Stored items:
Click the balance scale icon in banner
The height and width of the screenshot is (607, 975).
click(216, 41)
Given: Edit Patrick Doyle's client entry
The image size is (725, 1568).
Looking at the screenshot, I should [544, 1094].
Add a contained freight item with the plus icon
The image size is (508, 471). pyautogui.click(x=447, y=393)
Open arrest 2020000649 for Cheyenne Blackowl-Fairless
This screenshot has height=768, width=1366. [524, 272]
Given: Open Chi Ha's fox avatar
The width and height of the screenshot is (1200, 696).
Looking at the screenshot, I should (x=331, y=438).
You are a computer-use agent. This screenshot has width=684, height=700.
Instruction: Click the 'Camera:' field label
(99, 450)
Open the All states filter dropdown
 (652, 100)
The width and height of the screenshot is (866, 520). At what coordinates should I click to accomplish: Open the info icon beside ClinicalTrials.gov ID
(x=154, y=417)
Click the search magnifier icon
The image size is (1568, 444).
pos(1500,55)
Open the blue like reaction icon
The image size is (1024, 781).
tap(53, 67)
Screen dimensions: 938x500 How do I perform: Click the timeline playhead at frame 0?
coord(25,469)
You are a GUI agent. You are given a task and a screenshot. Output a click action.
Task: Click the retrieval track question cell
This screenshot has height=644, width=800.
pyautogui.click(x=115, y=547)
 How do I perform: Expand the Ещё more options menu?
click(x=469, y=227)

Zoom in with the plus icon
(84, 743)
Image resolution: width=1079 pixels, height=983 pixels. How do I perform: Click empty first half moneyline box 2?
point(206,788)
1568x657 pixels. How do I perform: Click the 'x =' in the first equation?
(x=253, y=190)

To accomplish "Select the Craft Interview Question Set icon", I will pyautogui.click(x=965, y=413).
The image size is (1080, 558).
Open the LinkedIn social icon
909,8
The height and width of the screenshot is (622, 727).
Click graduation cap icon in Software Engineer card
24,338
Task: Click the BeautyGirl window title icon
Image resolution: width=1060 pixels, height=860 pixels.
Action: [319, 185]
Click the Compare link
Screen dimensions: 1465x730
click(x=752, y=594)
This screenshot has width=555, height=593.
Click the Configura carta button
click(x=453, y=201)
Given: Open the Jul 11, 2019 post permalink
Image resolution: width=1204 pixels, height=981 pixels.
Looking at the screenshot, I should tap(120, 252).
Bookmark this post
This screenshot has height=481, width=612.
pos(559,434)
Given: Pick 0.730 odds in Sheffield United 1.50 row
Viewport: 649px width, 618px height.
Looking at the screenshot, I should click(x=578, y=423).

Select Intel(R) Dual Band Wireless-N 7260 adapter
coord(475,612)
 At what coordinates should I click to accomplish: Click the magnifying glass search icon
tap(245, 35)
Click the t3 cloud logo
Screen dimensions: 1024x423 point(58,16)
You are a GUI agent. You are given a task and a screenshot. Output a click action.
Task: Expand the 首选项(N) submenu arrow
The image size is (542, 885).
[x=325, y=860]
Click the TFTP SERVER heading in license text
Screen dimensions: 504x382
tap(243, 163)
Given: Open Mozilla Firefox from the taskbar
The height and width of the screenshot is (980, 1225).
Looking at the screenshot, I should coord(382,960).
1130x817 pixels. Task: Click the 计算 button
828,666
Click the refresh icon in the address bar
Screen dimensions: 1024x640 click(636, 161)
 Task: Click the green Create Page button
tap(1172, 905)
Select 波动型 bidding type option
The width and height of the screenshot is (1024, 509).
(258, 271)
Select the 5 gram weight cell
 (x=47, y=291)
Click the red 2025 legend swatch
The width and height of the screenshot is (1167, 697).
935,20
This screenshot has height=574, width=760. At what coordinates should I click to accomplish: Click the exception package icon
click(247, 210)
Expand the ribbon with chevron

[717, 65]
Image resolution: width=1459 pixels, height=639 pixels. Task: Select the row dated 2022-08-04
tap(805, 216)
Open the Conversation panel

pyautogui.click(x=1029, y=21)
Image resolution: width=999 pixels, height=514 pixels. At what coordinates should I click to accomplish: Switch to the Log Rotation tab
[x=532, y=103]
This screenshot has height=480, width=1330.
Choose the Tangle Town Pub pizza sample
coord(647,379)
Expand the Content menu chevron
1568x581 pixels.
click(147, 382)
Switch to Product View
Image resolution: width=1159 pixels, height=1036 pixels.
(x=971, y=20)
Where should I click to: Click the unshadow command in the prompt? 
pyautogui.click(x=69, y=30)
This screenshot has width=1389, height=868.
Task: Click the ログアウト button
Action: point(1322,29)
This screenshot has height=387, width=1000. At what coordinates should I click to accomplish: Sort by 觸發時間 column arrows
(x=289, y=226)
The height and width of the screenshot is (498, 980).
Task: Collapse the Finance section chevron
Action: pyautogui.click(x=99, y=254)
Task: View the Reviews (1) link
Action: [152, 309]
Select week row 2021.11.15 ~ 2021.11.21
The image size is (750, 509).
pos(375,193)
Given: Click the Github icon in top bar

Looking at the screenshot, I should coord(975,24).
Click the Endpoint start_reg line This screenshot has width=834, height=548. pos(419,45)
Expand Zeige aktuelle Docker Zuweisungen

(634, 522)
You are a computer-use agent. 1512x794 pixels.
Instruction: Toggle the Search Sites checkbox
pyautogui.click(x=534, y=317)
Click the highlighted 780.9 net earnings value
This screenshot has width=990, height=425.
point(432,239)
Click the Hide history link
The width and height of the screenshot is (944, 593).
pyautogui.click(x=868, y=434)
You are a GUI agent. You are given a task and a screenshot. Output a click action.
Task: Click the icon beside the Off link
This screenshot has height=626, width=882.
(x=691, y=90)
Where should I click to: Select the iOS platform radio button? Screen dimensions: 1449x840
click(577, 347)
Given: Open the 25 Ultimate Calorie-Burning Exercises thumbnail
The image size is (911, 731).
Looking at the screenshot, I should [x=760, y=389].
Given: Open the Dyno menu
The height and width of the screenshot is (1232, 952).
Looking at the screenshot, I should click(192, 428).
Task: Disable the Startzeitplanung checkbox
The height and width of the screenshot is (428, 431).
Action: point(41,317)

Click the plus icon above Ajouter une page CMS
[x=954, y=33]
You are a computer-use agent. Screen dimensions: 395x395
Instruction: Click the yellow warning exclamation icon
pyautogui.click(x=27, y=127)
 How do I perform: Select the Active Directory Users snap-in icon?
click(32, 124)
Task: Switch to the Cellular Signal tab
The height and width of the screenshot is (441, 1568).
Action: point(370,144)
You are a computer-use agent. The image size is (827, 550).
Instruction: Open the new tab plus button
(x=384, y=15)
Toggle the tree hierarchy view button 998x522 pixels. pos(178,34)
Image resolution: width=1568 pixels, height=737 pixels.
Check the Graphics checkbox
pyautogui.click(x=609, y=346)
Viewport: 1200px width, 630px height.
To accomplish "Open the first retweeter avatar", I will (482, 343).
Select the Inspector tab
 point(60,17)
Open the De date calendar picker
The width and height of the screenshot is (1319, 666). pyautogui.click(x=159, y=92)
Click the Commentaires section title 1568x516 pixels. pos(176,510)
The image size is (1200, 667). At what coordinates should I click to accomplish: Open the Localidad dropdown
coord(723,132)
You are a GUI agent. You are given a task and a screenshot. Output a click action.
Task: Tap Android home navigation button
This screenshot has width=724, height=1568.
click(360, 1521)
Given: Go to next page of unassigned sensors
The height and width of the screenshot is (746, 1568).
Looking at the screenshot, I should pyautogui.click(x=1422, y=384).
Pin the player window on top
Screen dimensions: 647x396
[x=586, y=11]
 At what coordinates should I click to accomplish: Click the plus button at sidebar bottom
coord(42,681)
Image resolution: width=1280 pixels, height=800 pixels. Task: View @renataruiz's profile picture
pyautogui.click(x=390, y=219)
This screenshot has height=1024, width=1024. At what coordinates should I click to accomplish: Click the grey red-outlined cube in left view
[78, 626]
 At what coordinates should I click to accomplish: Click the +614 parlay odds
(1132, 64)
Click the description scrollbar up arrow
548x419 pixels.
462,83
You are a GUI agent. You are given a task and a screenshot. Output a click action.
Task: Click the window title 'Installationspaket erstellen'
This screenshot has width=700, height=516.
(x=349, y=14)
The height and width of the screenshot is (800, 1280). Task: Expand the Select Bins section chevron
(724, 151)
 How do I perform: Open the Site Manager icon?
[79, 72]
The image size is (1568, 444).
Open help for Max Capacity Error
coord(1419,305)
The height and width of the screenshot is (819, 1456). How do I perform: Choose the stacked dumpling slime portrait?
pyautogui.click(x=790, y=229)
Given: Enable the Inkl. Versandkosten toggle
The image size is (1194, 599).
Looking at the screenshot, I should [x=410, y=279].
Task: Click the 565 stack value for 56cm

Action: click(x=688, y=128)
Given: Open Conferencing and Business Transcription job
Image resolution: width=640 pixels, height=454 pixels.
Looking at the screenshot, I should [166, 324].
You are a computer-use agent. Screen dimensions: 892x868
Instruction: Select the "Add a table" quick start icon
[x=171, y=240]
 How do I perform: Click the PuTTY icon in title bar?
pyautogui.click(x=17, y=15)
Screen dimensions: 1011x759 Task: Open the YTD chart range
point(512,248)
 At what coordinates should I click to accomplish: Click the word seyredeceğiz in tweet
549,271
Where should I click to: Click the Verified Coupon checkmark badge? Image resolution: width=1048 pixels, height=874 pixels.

#### Task item
Your task for the entries above: copy exactly the span starting with the line with "Open the De date calendar picker" and going on through the line with "Click the Commentaires", both lines included, and nothing else.

#### Exercise output
Open the De date calendar picker
The width and height of the screenshot is (1319, 666). pyautogui.click(x=159, y=92)
Click the Commentaires section title 1568x516 pixels. pos(176,510)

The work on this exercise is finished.